Below is a set of entries; give all of them again exactly.

Top of INPUT FOR THIS TASK

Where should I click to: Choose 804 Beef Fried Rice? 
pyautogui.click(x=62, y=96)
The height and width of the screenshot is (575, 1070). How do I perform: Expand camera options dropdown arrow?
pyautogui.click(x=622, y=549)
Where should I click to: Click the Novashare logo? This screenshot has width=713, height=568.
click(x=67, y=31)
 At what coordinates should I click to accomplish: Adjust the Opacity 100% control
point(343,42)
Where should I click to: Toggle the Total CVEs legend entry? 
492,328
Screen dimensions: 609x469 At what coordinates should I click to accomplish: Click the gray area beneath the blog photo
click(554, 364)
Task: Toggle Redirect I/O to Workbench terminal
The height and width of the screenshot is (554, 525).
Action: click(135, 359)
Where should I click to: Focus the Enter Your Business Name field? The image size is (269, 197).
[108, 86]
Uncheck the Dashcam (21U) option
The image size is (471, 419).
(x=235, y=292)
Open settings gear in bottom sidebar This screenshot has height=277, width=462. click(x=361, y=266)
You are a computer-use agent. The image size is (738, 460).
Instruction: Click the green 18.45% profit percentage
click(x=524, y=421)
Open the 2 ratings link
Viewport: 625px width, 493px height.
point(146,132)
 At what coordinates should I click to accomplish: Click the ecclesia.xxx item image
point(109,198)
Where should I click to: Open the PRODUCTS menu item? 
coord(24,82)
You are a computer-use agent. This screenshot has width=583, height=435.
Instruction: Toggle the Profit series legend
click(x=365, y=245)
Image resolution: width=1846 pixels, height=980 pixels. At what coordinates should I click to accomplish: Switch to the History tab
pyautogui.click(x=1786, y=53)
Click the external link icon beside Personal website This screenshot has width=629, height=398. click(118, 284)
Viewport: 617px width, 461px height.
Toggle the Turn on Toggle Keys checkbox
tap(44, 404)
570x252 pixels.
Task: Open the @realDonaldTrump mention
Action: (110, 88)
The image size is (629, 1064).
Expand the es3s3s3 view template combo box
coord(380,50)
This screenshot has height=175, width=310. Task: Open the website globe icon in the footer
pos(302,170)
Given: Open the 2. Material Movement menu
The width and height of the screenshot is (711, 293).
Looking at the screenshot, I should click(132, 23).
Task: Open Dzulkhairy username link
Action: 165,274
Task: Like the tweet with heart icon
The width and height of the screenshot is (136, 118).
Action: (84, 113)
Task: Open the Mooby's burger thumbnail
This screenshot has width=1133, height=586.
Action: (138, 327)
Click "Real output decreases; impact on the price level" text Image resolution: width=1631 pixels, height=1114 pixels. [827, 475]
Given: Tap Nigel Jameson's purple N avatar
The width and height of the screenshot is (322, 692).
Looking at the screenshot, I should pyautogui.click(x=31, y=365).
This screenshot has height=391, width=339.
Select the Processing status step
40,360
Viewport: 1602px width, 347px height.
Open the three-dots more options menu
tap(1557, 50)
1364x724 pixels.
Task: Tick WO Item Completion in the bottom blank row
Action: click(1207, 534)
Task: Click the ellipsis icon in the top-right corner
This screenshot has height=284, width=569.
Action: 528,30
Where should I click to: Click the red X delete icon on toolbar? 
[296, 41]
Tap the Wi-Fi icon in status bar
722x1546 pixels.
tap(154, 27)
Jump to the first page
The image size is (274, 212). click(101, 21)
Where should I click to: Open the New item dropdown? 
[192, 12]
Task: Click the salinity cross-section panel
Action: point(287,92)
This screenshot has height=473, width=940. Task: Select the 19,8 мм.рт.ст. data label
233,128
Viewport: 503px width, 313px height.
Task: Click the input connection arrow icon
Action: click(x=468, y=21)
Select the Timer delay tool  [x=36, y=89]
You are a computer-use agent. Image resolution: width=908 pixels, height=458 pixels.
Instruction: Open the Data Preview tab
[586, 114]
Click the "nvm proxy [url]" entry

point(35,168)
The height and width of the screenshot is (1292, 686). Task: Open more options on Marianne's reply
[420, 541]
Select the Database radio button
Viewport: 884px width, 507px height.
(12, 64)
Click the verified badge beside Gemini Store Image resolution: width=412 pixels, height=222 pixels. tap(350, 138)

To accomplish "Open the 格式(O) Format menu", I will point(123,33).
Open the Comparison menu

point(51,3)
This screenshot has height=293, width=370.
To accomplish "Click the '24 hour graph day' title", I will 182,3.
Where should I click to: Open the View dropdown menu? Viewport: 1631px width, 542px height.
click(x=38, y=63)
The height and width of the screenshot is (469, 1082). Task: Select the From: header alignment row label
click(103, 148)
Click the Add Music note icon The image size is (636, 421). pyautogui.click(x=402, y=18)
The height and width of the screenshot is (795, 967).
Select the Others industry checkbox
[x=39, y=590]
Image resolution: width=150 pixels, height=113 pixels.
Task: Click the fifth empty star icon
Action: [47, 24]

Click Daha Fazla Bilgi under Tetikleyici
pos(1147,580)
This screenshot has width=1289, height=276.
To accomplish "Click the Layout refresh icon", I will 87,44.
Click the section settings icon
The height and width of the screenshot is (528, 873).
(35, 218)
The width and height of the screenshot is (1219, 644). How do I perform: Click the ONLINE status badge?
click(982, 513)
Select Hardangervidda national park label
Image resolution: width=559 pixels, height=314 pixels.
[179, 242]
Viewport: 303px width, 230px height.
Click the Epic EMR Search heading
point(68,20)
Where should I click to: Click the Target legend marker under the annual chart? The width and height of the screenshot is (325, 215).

Bottom of INPUT FOR THIS TASK

### TASK SOLUTION
Where should I click to: Choose 804 Beef Fried Rice? 
pyautogui.click(x=62, y=96)
The height and width of the screenshot is (575, 1070). How do I perform: Expand camera options dropdown arrow?
pyautogui.click(x=622, y=549)
Where should I click to: Click the Novashare logo? This screenshot has width=713, height=568.
click(x=67, y=31)
 At what coordinates should I click to accomplish: Adjust the Opacity 100% control
point(343,42)
Where should I click to: Toggle the Total CVEs legend entry? 
492,328
Screen dimensions: 609x469 At what coordinates should I click to accomplish: Click the gray area beneath the blog photo
click(554, 364)
Task: Toggle Redirect I/O to Workbench terminal
The height and width of the screenshot is (554, 525).
Action: click(135, 359)
Where should I click to: Focus the Enter Your Business Name field? The image size is (269, 197).
[108, 86]
Uncheck the Dashcam (21U) option
The image size is (471, 419).
(x=235, y=292)
Open settings gear in bottom sidebar This screenshot has height=277, width=462. click(x=361, y=266)
You are a computer-use agent. The image size is (738, 460).
Instruction: Click the green 18.45% profit percentage
click(x=524, y=421)
Open the 2 ratings link
Viewport: 625px width, 493px height.
point(146,132)
 At what coordinates should I click to accomplish: Click the ecclesia.xxx item image
point(109,198)
Where should I click to: Open the PRODUCTS menu item? 
coord(24,82)
You are a computer-use agent. This screenshot has width=583, height=435.
Instruction: Toggle the Profit series legend
click(x=365, y=245)
Image resolution: width=1846 pixels, height=980 pixels. At what coordinates should I click to accomplish: Switch to the History tab
pyautogui.click(x=1786, y=53)
Click the external link icon beside Personal website This screenshot has width=629, height=398. click(118, 284)
Viewport: 617px width, 461px height.
Toggle the Turn on Toggle Keys checkbox
tap(44, 404)
570x252 pixels.
Task: Open the @realDonaldTrump mention
Action: (110, 88)
The image size is (629, 1064).
Expand the es3s3s3 view template combo box
coord(380,50)
This screenshot has height=175, width=310. Task: Open the website globe icon in the footer
pos(302,170)
Given: Open the 2. Material Movement menu
The width and height of the screenshot is (711, 293).
Looking at the screenshot, I should click(132, 23).
Task: Open Dzulkhairy username link
Action: 165,274
Task: Like the tweet with heart icon
The width and height of the screenshot is (136, 118).
Action: (84, 113)
Task: Open the Mooby's burger thumbnail
This screenshot has width=1133, height=586.
Action: (138, 327)
Click "Real output decreases; impact on the price level" text Image resolution: width=1631 pixels, height=1114 pixels. [827, 475]
Given: Tap Nigel Jameson's purple N avatar
The width and height of the screenshot is (322, 692).
Looking at the screenshot, I should pyautogui.click(x=31, y=365).
This screenshot has height=391, width=339.
Select the Processing status step
40,360
Viewport: 1602px width, 347px height.
Open the three-dots more options menu
tap(1557, 50)
1364x724 pixels.
Task: Tick WO Item Completion in the bottom blank row
Action: click(1207, 534)
Task: Click the ellipsis icon in the top-right corner
This screenshot has height=284, width=569.
Action: 528,30
Where should I click to: Click the red X delete icon on toolbar? 
[296, 41]
Tap the Wi-Fi icon in status bar
722x1546 pixels.
tap(154, 27)
Jump to the first page
The image size is (274, 212). click(101, 21)
Where should I click to: Open the New item dropdown? 
[192, 12]
Task: Click the salinity cross-section panel
Action: point(287,92)
This screenshot has height=473, width=940. Task: Select the 19,8 мм.рт.ст. data label
233,128
Viewport: 503px width, 313px height.
Task: Click the input connection arrow icon
Action: click(x=468, y=21)
Select the Timer delay tool  [x=36, y=89]
You are a computer-use agent. Image resolution: width=908 pixels, height=458 pixels.
Instruction: Open the Data Preview tab
[586, 114]
Click the "nvm proxy [url]" entry

point(35,168)
The height and width of the screenshot is (1292, 686). Task: Open more options on Marianne's reply
[420, 541]
Select the Database radio button
Viewport: 884px width, 507px height.
(12, 64)
Click the verified badge beside Gemini Store Image resolution: width=412 pixels, height=222 pixels. tap(350, 138)

To accomplish "Open the 格式(O) Format menu", I will point(123,33).
Open the Comparison menu

point(51,3)
This screenshot has height=293, width=370.
To accomplish "Click the '24 hour graph day' title", I will 182,3.
Where should I click to: Open the View dropdown menu? Viewport: 1631px width, 542px height.
click(x=38, y=63)
The height and width of the screenshot is (469, 1082). Task: Select the From: header alignment row label
click(103, 148)
Click the Add Music note icon The image size is (636, 421). pyautogui.click(x=402, y=18)
The height and width of the screenshot is (795, 967).
Select the Others industry checkbox
[x=39, y=590]
Image resolution: width=150 pixels, height=113 pixels.
Task: Click the fifth empty star icon
Action: [47, 24]

Click Daha Fazla Bilgi under Tetikleyici
pos(1147,580)
This screenshot has width=1289, height=276.
To accomplish "Click the Layout refresh icon", I will 87,44.
Click the section settings icon
The height and width of the screenshot is (528, 873).
(35, 218)
The width and height of the screenshot is (1219, 644). How do I perform: Click the ONLINE status badge?
click(982, 513)
Select Hardangervidda national park label
Image resolution: width=559 pixels, height=314 pixels.
[179, 242]
Viewport: 303px width, 230px height.
Click the Epic EMR Search heading
point(68,20)
Where should I click to: Click the Target legend marker under the annual chart? The width and height of the screenshot is (325, 215).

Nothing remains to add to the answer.